That's what I wanted to know. I only knew that I'm supposed to eat 500 calories less per day to lose 1 lb per week. But I didn't really know how to figure out the right amount and how to figure in the amount of exercise.
Then I came across an equation that works. It's called the Harris-Benedict equation and you can read more about it on Wikipedia: Harris-Benedict equation
Wikipedia says:
The BMR calculation for women is:
BMR = 655 + ( 4.35 x weight in pounds ) + ( 4.7 x height in inches ) - ( 4.7 x age in years )
Then you factor in the exercise you do:
Wikipedia says:
Little to no exercise Daily calories needed= BMR x 1.2
Light exercise (1-3 days per week) Daily calories needed= BMR x 1.375
Moderate exercise (3-5 days per week) Daily calories needed= BMR x 1.55
Heavy exercise (6-7 days per week) Daily calories needed= BMR x 1.725
Very heavy exercise (twice per day, extra heavy workouts) Daily
calories needed= BMR x 1.9
Finally an answer!
My Own Starting Equation:
BMR = 655 + ( 4.35 x 199) + (4.7 x 67.5) - ( 4.7 x 32)

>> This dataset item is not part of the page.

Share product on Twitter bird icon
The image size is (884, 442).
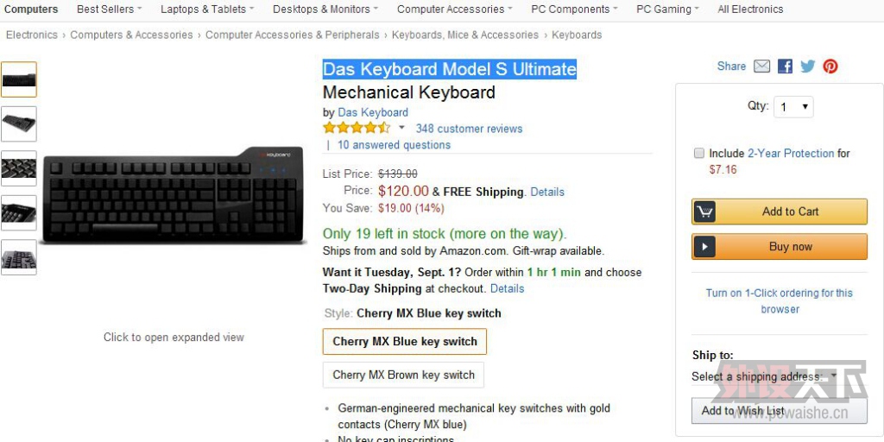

BMR = 655 + 865.65 + 317.25 - 150.4 = 1687.5 BMR - calories I need to eat to remain same weight
1687.5 x 1.725 (I exercise 7 days a week) = 2910 calories to remain the same weight
But since I want to lose weight I'm going to eat 1000 calories less:
So: 1910 calories.
That sounds like a lot of calories to anyone who has ever dieted, but the body needs calories for fuel, and when you're exercising it needs enough calories so you don't become faint or dizzy.